The program was restaged in March 1964 with Harris reprising her role and Dirk Bogarde in the role of the English officer. Ruth White played Shelagh Mangan in the 1964 version and won an Emmy award for outstanding performance in a supporting role by an actress.

==Reception==
===Critics===
In The New York Times, Jack Gould called it a play of "stirring poignancy and beauty" and "a searching and sensitive study of the turmoil of a human soul." He praised Harris's performance as a "glowing" and "utterly compelling" depiction of sincere faith and inner struggle.

Charles Mercer of the Associated Press called it "technically faultless" and praised the superb acting and production. He did, however, find that the story "failed to transcend sectarianism" and failed to convince him that Bridgid Mary's life with the Sisters of Charity would be more satisfying than it might have been as the wife of the English lieutenant.

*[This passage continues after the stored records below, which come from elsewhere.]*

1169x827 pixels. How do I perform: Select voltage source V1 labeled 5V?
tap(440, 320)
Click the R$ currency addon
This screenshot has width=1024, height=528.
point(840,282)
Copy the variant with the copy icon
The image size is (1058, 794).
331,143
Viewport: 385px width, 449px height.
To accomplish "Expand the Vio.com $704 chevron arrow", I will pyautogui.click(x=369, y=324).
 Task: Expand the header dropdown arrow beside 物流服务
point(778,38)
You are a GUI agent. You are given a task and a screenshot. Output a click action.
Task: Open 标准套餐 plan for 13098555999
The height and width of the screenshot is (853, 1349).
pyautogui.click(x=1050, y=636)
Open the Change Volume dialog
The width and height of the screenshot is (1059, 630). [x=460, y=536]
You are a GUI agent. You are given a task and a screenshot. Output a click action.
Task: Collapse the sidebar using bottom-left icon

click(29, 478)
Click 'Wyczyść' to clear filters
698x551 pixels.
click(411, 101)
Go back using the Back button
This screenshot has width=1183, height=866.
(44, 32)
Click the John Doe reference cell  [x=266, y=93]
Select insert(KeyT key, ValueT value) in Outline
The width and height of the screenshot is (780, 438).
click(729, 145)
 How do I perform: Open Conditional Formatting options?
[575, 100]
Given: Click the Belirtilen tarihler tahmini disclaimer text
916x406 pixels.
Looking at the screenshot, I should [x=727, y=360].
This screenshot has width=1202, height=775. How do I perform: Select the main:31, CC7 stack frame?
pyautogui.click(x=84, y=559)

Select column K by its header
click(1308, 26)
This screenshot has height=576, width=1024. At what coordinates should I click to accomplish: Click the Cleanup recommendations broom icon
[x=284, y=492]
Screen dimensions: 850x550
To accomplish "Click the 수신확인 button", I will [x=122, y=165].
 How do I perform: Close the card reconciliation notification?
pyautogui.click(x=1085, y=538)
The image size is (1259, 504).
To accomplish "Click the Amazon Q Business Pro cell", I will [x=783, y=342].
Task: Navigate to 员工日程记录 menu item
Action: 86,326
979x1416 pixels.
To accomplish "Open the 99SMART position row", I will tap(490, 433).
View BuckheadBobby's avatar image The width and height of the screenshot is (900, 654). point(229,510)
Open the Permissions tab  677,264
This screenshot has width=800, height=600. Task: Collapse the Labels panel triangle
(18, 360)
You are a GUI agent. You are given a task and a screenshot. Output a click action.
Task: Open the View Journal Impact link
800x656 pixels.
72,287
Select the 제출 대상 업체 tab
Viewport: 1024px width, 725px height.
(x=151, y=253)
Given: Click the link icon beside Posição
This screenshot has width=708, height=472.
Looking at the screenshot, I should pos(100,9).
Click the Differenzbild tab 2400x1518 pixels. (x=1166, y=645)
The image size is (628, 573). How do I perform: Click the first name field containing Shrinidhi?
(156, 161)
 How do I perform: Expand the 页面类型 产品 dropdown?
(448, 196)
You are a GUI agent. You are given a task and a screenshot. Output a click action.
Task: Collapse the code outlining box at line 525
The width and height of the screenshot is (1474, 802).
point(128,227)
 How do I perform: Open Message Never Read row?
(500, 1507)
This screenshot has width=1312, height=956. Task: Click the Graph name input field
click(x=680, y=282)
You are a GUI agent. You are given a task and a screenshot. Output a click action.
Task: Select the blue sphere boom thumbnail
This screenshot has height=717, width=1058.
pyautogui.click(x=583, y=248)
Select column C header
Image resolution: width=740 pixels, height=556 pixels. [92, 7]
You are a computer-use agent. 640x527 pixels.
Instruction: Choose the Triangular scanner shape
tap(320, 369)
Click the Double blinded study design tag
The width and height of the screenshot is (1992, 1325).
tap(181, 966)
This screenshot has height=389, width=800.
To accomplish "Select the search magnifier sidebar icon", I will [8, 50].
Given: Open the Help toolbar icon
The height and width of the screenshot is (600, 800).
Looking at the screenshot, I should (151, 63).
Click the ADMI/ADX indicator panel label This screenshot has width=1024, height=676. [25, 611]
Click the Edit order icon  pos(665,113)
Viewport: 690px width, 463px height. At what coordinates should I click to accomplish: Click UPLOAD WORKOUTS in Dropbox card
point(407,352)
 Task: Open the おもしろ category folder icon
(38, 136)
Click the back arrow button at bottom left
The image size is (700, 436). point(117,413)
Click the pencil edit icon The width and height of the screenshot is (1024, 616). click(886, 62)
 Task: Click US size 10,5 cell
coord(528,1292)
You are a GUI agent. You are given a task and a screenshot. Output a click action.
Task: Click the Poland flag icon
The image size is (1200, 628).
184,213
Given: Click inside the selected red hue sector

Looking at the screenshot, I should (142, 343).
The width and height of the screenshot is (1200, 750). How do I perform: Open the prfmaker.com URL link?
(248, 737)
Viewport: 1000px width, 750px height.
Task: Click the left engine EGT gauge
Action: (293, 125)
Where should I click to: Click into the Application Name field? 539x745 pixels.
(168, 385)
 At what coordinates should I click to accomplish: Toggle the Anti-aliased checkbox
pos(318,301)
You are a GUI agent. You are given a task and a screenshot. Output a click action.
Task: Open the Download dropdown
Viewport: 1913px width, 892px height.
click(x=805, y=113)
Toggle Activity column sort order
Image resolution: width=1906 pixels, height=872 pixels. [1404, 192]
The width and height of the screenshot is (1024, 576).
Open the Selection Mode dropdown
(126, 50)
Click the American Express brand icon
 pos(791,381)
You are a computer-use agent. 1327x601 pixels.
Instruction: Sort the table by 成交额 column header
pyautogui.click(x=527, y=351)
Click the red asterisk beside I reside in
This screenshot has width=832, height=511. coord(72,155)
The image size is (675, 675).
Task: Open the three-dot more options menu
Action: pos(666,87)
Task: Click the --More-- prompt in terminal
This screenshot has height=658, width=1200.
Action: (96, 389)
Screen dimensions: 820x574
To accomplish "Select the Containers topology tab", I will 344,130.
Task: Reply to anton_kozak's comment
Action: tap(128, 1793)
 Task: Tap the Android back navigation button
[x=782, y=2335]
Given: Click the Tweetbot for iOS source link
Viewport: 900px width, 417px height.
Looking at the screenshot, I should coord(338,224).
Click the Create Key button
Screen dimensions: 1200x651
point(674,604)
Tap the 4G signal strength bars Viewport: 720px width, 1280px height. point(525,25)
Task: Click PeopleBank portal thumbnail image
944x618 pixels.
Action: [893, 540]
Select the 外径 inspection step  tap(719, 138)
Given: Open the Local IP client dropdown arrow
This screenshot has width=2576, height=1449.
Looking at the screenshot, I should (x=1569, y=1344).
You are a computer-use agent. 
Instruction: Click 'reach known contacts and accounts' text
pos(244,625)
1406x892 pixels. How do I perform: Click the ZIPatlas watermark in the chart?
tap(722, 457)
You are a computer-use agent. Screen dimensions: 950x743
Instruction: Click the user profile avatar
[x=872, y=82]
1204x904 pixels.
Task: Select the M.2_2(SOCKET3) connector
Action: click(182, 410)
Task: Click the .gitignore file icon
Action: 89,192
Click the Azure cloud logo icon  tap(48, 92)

William Ewald of the United Press praised Costigan's "crisp and prickly dialogue" and was especially effusive in his praise for Julie Harris's performance: "She has that ability rare among TV actresses -- and almost non-existent among movie queens -- to pitch out an emotion without excessive gesture, she does not merely underplay, she does something much finer -- she works from inside herself, squeezing out scenes through her pores."

Cecil Smith of the Los Angeles Times called it "an excellent piece of work, beautifully staged".

===Awards===
In January 1959, the production was honored in four categories at the 1958 Sylvania Television Awards: for outstanding telecast of the year; for outstanding dramatic program of the year; for outstanding performance by an actress (Julie Harris); and for best original teleplay (James Costigan).

In May 1959, the production also won four Primetime Emmy Awards: for best special dramatic program; for best single performance by an actress (Julie Harris); for best direction of a single dramatic program, one hour or longer (George Schaefer); and for best writing of a single dramatic program, one hour or longer (James Costigan). It also received nominations in two other categories: for most outstanding single program of the year and for best single performance by an actor (Christopher Plummer).

Costigan and NBC also won the 1958 Peabody Award for television writing "for the lyric beauty, the poetic insight, and the dramatic integrity" of Little Moon of Alban.

In January 1959, Schaefer, Costigan, and executive producer Mildred Freed Alberg also received Christopher Awards for Little Moon of Alban.